----- Listed entries -----

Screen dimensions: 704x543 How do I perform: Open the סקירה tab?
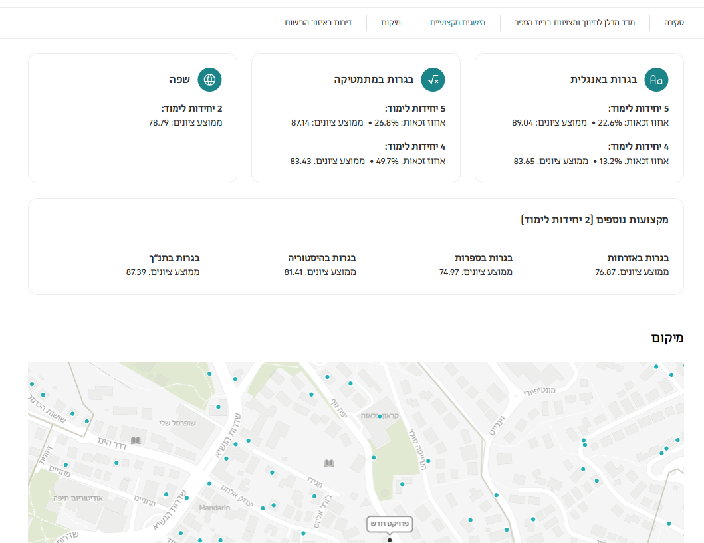click(673, 23)
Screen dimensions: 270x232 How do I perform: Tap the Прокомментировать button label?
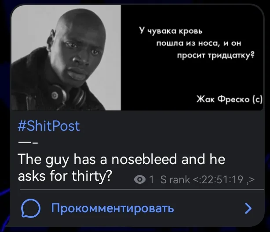(x=113, y=208)
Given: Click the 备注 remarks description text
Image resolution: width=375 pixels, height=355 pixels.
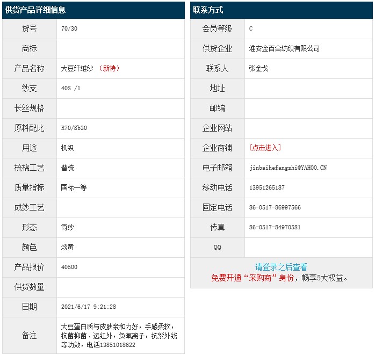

-----

▸ Task objective
List each line of the material above that contains the word "Screen". Letter case counts.

▸ Reply to the exercise
Screen dimensions: 704x543 How do I perform: Open the סקירה tab?
Screen dimensions: 270x232 How do I perform: Tap the Прокомментировать button label?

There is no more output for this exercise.